▸ **TASK DIRECTIONS**:
Return every line of the data below exactly, but do not include the images.

──────────────────────────────

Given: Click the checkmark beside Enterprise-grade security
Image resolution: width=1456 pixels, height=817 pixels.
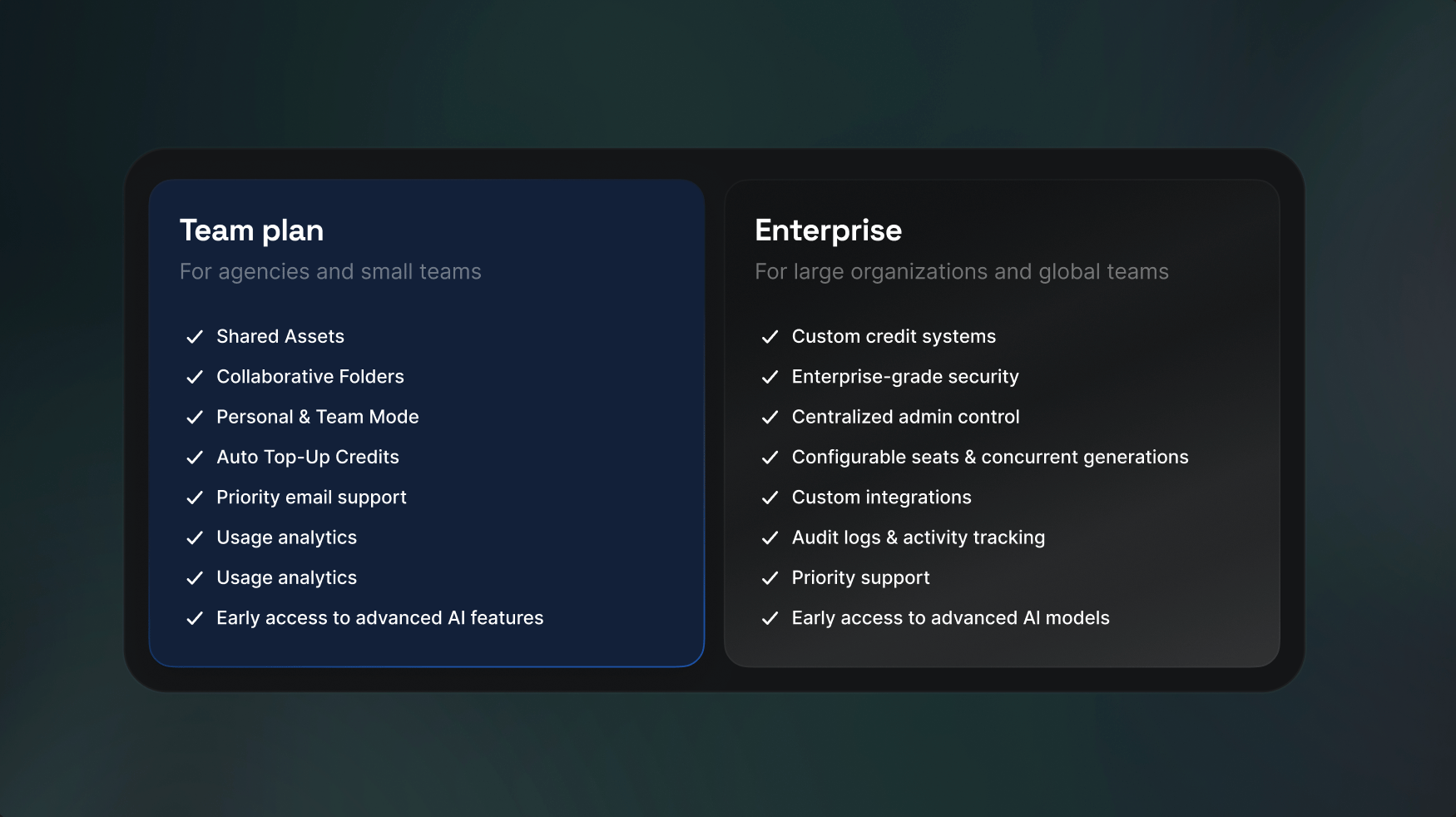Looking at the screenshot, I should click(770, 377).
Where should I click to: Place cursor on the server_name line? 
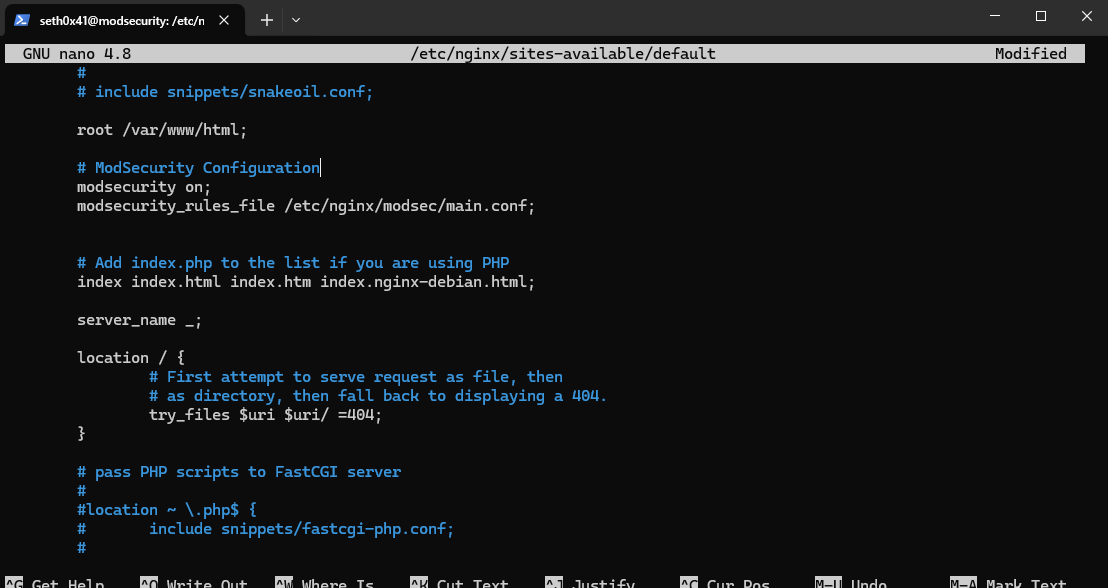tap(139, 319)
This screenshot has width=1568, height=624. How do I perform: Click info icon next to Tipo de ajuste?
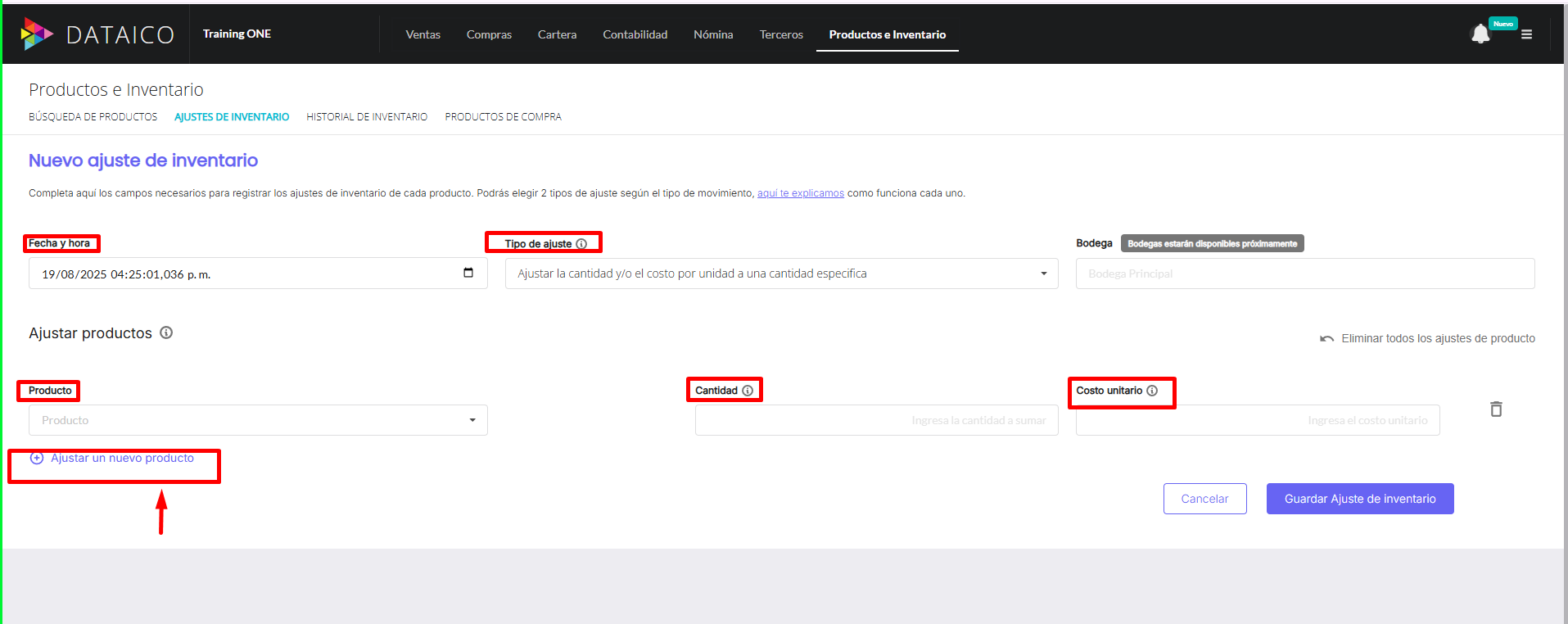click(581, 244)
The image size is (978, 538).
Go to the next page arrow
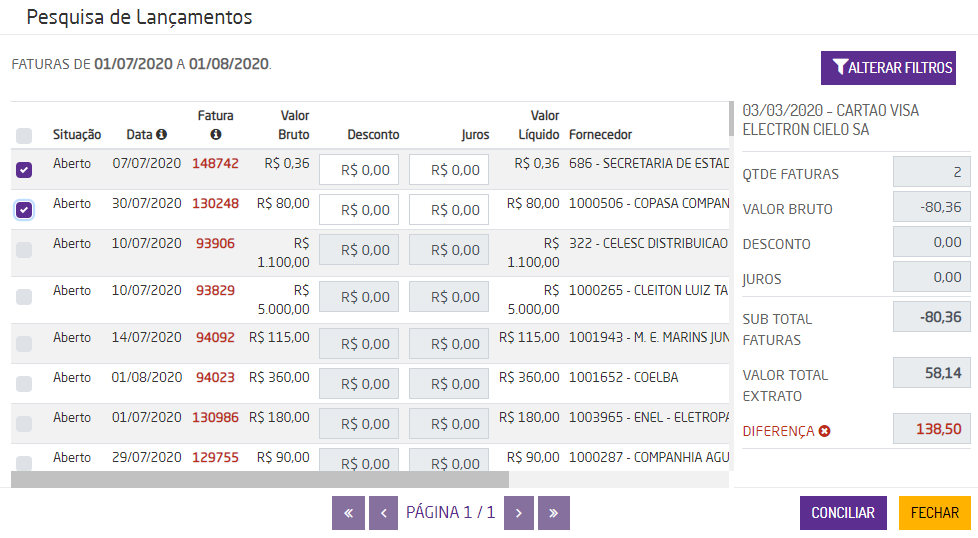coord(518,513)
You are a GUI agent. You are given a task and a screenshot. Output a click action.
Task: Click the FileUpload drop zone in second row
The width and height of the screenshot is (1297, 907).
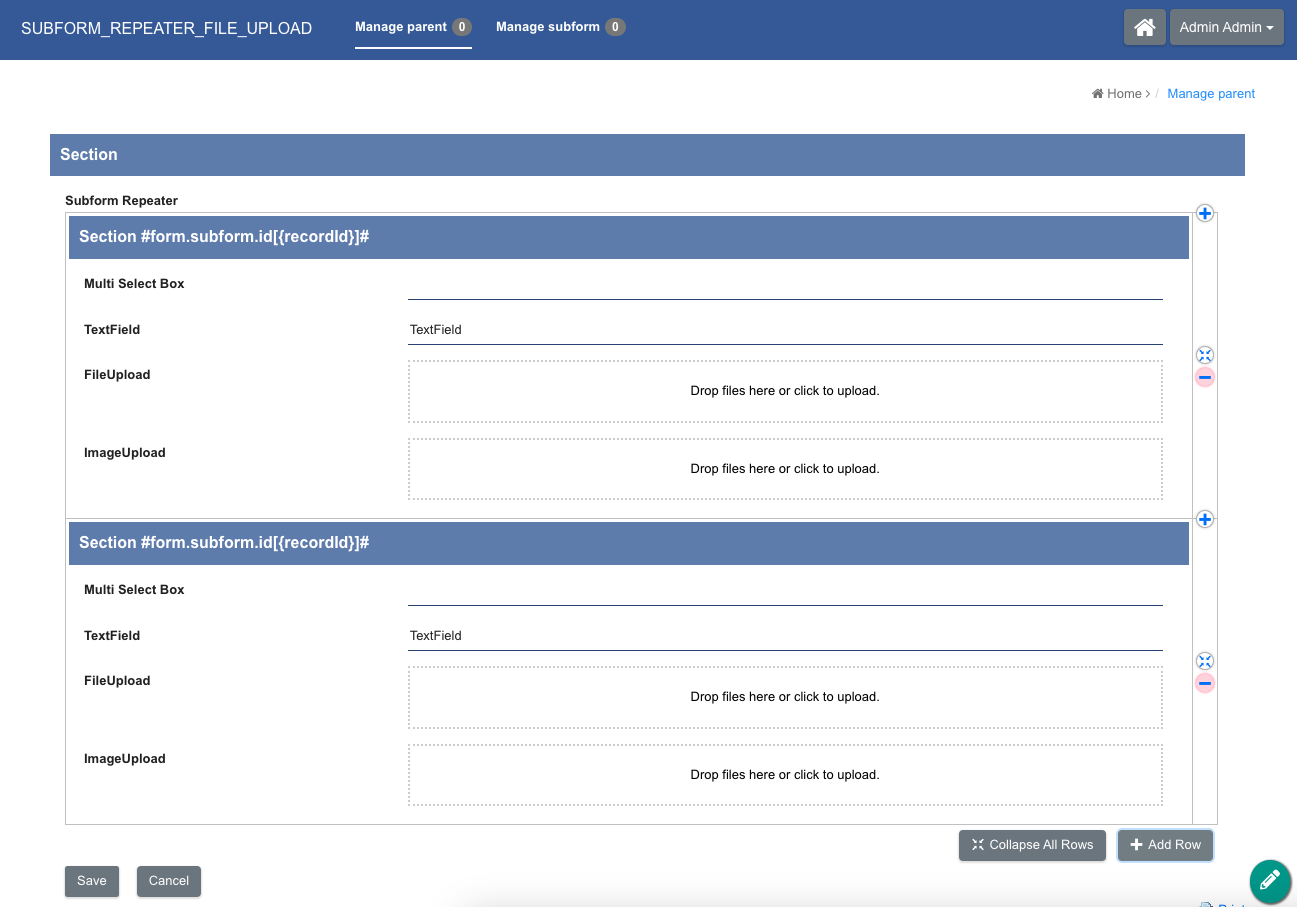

──────────────────────────────

▸ **EXERCISE OUTPUT**:
Given: Click the checkmark beside Enterprise-grade security
Image resolution: width=1456 pixels, height=817 pixels.
Looking at the screenshot, I should click(770, 377).
Where should I click to: Place cursor on the server_name line? 
tap(139, 319)
This screenshot has width=1568, height=624. How do I perform: Click info icon next to Tipo de ajuste?
click(581, 244)
The image size is (978, 538).
Go to the next page arrow
coord(518,513)
You are a GUI agent. You are given a task and a screenshot. Output a click action.
Task: Click the FileUpload drop zone in second row
The width and height of the screenshot is (1297, 907).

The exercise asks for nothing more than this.